**Text extract:**
_ _ _ _ _

Is it possible to pattern match on Iterable

Question

It there an elegant way to pattern match on a scala Iterable[A] collection, to check if it's empty, if it contains exactly one element (and get it), if it contains exactly N elements (and get them), if it contains at least one or more elements (and get it or them), and so on.

With List it's trivial, but I'm not able to have the equivalent for Iterable working.

Answer 1

Do you want to do pattern matching in the following way?

val it: Iterable[Int] = ...
it match {
  case Iterable(1, a, b) => ...
  case Iterable(a, b) => ...
  case Iterable() =>
}

If yes, actually you can't do it because Iterable's companion object doesn't have unapplySeq method. So the easiest way to do so is explicitly converting Iterable to Seq:

val it: Iterable[Int] = ...
it.toSeq match {
  case Seq(1, a, b) => ...
  case Seq(a, b) => ...

_ _ _ _ _

**Information provided:**
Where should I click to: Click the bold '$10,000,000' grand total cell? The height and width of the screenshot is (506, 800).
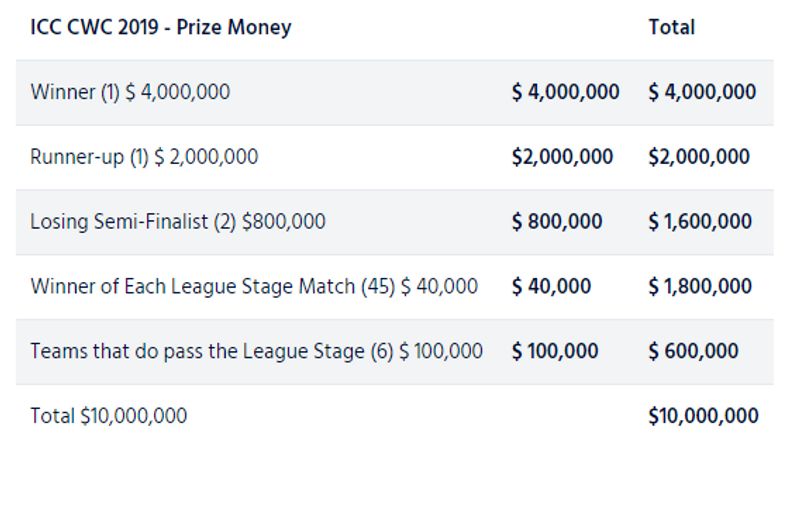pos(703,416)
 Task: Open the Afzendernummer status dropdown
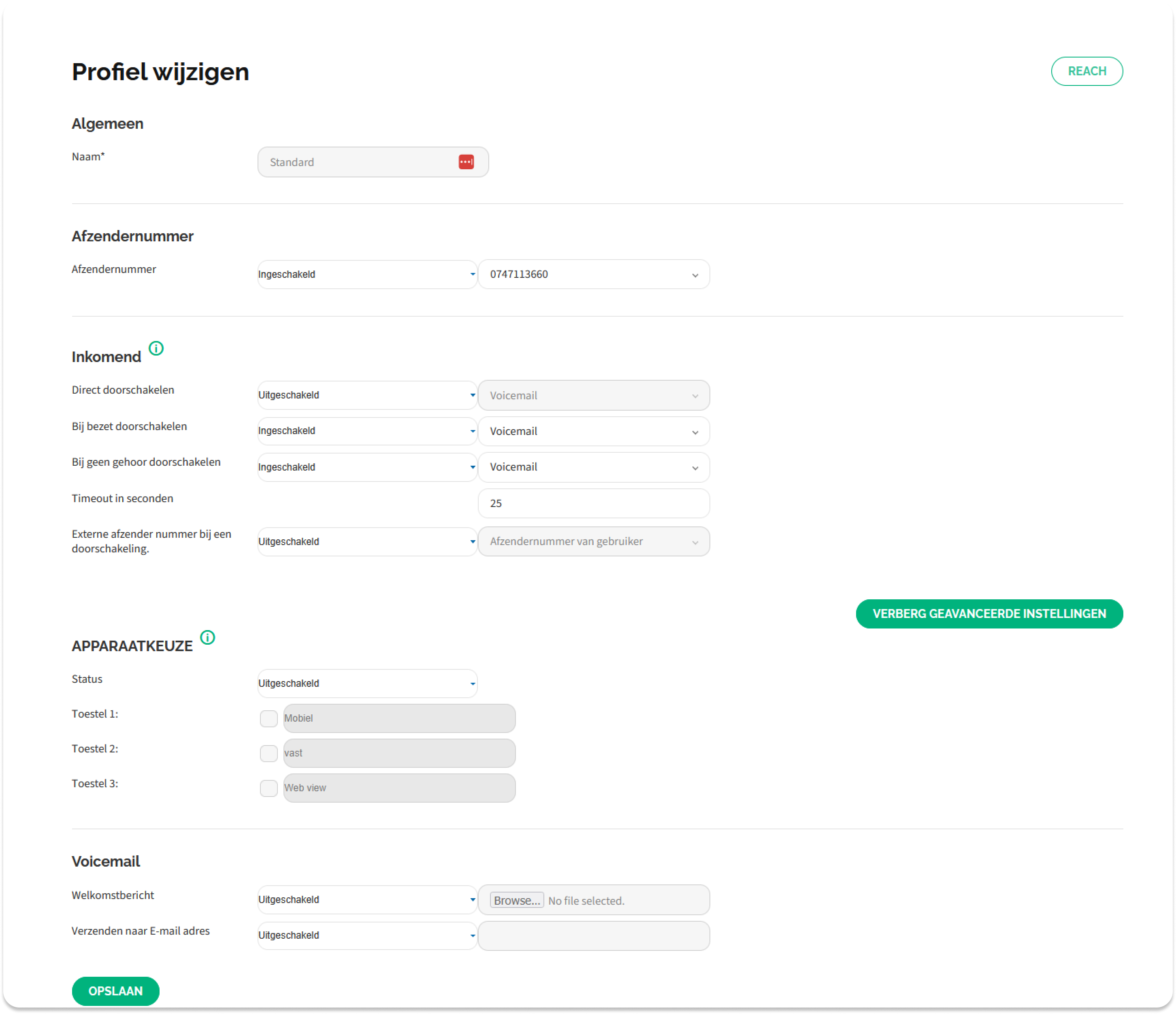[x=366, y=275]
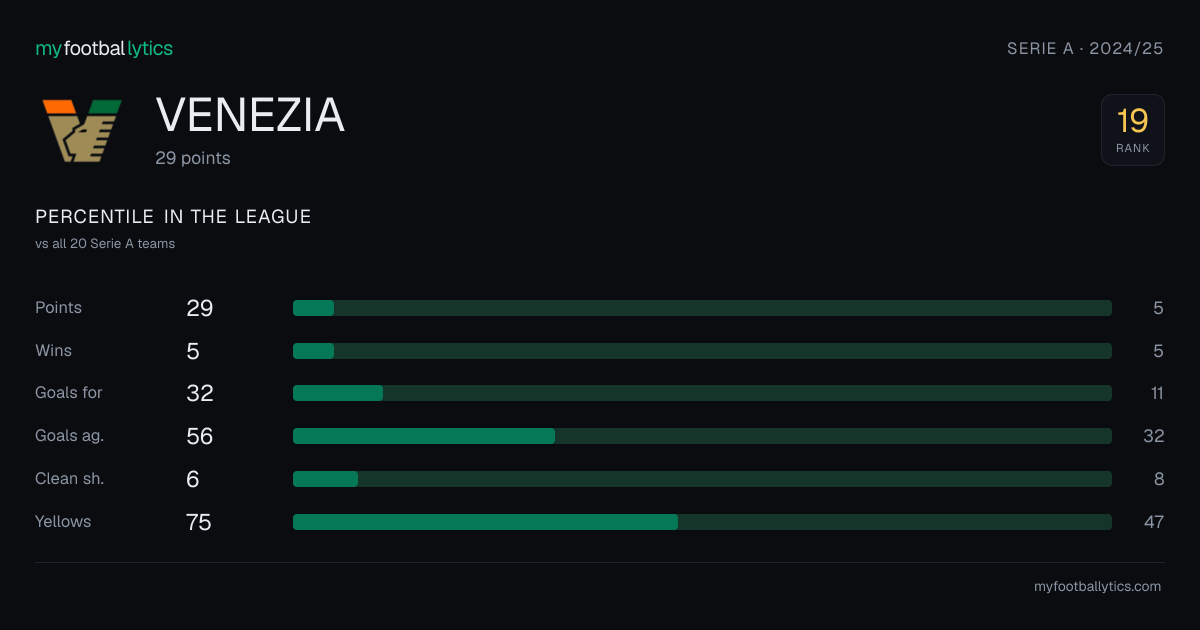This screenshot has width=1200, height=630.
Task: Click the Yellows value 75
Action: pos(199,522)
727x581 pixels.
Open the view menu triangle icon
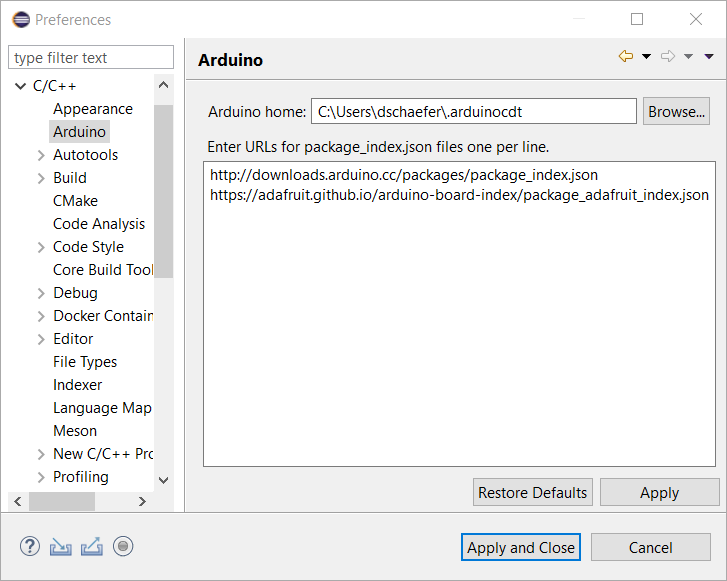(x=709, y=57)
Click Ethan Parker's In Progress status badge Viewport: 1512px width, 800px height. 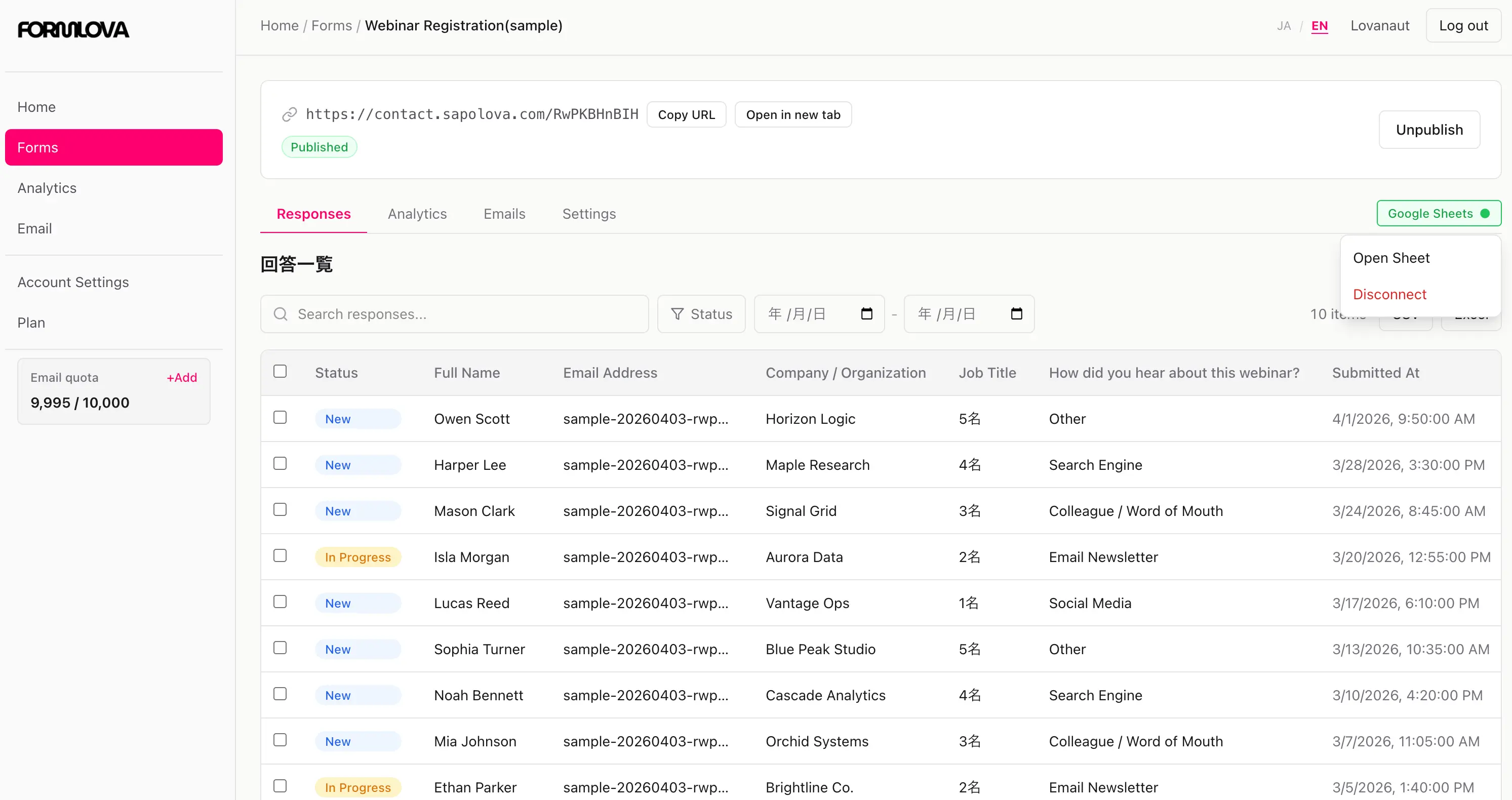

_ _ _ _ _

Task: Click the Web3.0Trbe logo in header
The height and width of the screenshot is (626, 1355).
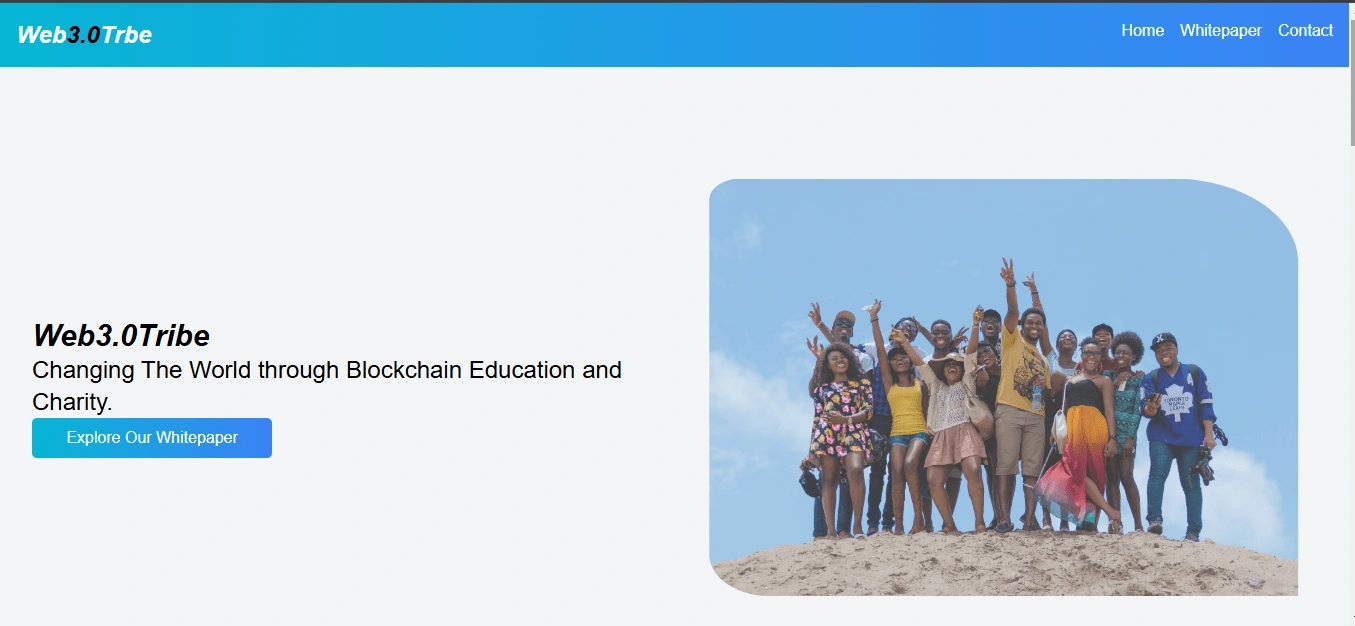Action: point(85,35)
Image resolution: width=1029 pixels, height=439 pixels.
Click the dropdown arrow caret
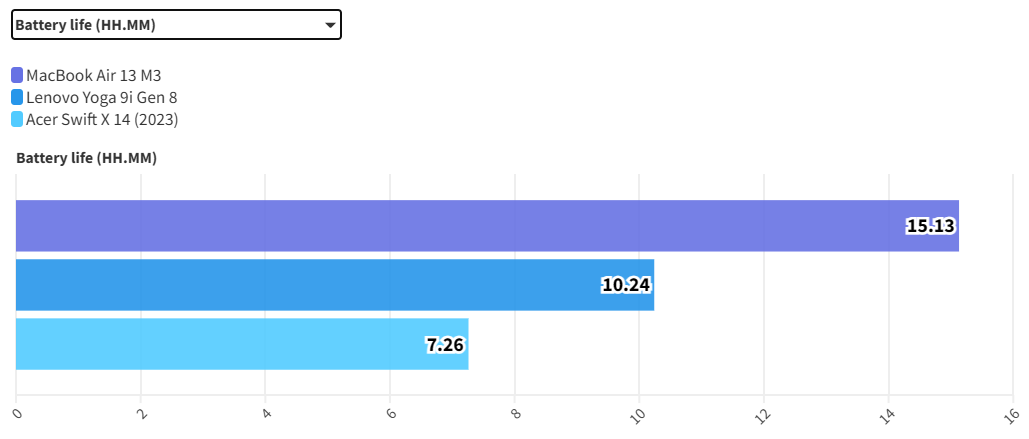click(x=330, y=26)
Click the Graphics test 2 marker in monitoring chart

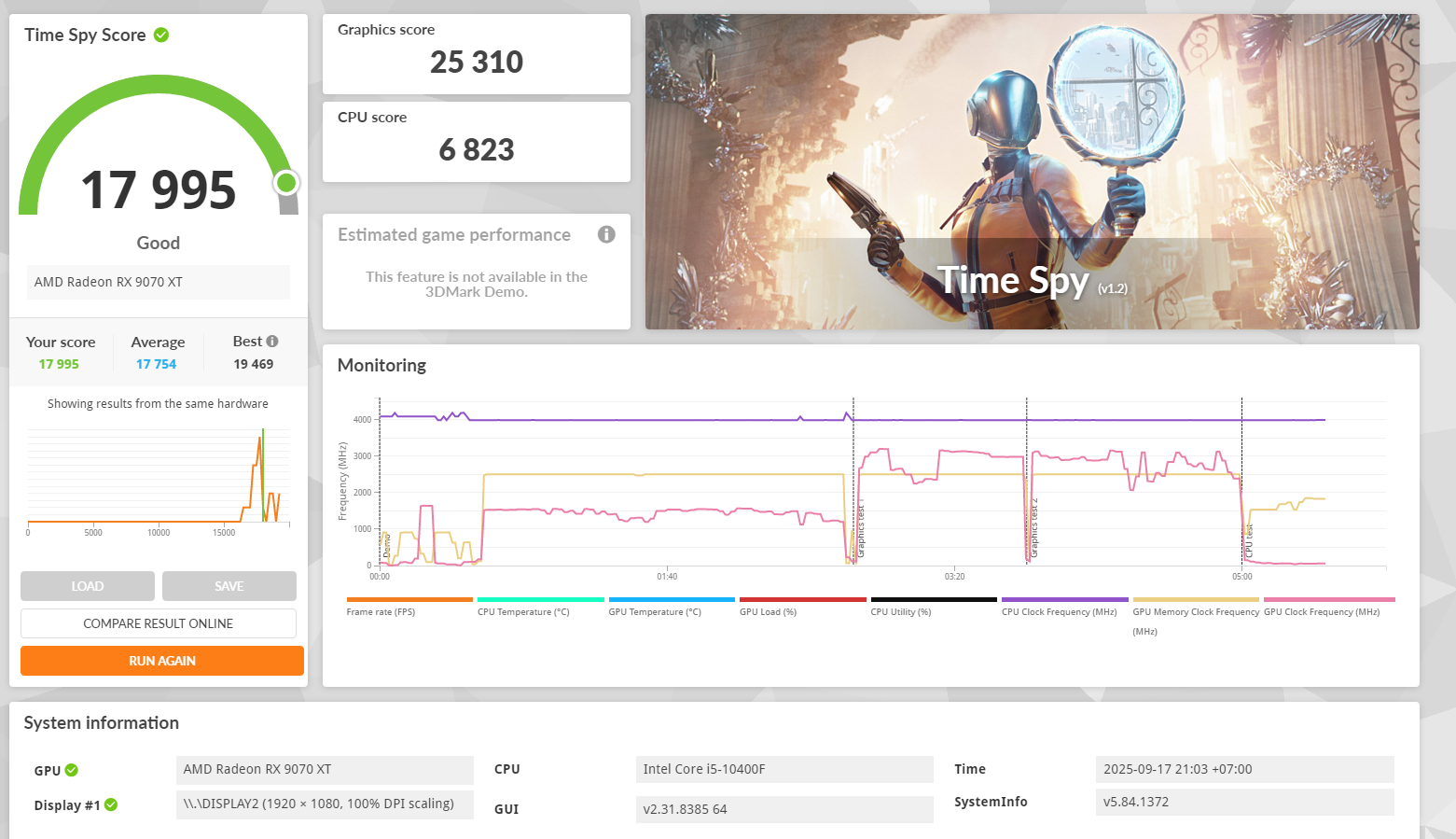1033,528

_ _ _ _ _

**Exercise requirements:**
Pick up the thread on pattern matching an Iterable at its last line and continue it. The items have no connection to the thread on pattern matching an Iterable.

**Result for this task:**
  case Seq() =>
}

Or if you don't want to convert Iterable to Seq every time by hand, you can use something like this:

object iterable {
  def unapplySeq[A](it: Iterable[A]): Option[Seq[A]] = Some(it.toSeq)
}
val it: Iterable[Int] = ...
it match {
  case iterable(1, a, b) => ...
  case iterable(a, b) => ...
  case iterable() =>
}

But be aware that underlying collection may not be a Seq. This approach may lead to copying the whole Iterable into a new collection.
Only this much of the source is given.